■ Work task ■
The response should be the lines of the data, starting at the first and ending at the one that contains "cs@exclusivecraftcollections.com (118, 1973)", copied without change.

** Opening Records provided block **

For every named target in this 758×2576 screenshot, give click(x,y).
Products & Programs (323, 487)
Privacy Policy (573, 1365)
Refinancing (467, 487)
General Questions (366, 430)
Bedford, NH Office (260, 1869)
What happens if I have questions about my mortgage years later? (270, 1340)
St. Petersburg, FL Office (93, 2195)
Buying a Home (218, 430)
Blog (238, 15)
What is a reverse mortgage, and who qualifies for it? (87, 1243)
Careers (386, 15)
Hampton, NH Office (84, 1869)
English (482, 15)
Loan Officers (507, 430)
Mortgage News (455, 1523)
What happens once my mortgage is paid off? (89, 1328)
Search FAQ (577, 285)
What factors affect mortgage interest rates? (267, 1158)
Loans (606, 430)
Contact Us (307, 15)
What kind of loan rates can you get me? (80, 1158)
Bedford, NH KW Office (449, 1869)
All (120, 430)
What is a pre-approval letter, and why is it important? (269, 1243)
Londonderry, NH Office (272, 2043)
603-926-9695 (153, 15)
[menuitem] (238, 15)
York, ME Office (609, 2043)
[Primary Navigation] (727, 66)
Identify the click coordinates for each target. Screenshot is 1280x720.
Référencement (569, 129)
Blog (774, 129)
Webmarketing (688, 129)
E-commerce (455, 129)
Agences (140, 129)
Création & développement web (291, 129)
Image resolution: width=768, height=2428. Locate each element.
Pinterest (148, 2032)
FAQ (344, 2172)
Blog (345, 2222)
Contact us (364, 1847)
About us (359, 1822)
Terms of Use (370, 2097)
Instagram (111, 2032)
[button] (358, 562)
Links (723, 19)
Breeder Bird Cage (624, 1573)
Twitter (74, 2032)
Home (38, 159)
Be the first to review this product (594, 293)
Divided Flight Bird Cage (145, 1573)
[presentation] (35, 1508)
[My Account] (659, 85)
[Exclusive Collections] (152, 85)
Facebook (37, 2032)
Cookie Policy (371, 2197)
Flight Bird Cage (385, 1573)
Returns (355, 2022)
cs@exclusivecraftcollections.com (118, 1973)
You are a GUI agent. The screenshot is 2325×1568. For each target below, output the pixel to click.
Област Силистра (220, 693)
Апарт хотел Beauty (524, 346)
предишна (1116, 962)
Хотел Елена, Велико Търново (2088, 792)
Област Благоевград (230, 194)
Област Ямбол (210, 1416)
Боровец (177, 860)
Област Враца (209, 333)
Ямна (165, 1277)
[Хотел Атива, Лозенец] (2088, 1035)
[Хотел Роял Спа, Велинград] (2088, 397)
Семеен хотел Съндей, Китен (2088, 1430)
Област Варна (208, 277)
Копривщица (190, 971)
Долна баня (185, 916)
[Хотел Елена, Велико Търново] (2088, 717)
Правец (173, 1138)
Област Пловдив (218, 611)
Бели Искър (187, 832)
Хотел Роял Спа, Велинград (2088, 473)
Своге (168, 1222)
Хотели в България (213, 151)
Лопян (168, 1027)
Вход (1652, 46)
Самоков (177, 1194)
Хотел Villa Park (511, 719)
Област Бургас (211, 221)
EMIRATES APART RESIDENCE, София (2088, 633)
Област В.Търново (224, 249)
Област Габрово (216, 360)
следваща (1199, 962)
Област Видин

** Closing Records provided block **

■ Response to the exercise ■
For every named target in this 758×2576 screenshot, give click(x,y).
Products & Programs (323, 487)
Privacy Policy (573, 1365)
Refinancing (467, 487)
General Questions (366, 430)
Bedford, NH Office (260, 1869)
What happens if I have questions about my mortgage years later? (270, 1340)
St. Petersburg, FL Office (93, 2195)
Buying a Home (218, 430)
Blog (238, 15)
What is a reverse mortgage, and who qualifies for it? (87, 1243)
Careers (386, 15)
Hampton, NH Office (84, 1869)
English (482, 15)
Loan Officers (507, 430)
Mortgage News (455, 1523)
What happens once my mortgage is paid off? (89, 1328)
Search FAQ (577, 285)
What factors affect mortgage interest rates? (267, 1158)
Loans (606, 430)
Contact Us (307, 15)
What kind of loan rates can you get me? (80, 1158)
Bedford, NH KW Office (449, 1869)
All (120, 430)
What is a pre-approval letter, and why is it important? (269, 1243)
Londonderry, NH Office (272, 2043)
603-926-9695 (153, 15)
[menuitem] (238, 15)
York, ME Office (609, 2043)
[Primary Navigation] (727, 66)
Identify the click coordinates for each target. Screenshot is 1280x720.
Référencement (569, 129)
Blog (774, 129)
Webmarketing (688, 129)
E-commerce (455, 129)
Agences (140, 129)
Création & développement web (291, 129)
Image resolution: width=768, height=2428. Locate each element.
Pinterest (148, 2032)
FAQ (344, 2172)
Blog (345, 2222)
Contact us (364, 1847)
About us (359, 1822)
Terms of Use (370, 2097)
Instagram (111, 2032)
[button] (358, 562)
Links (723, 19)
Breeder Bird Cage (624, 1573)
Twitter (74, 2032)
Home (38, 159)
Be the first to review this product (594, 293)
Divided Flight Bird Cage (145, 1573)
[presentation] (35, 1508)
[My Account] (659, 85)
[Exclusive Collections] (152, 85)
Facebook (37, 2032)
Cookie Policy (371, 2197)
Flight Bird Cage (385, 1573)
Returns (355, 2022)
cs@exclusivecraftcollections.com (118, 1973)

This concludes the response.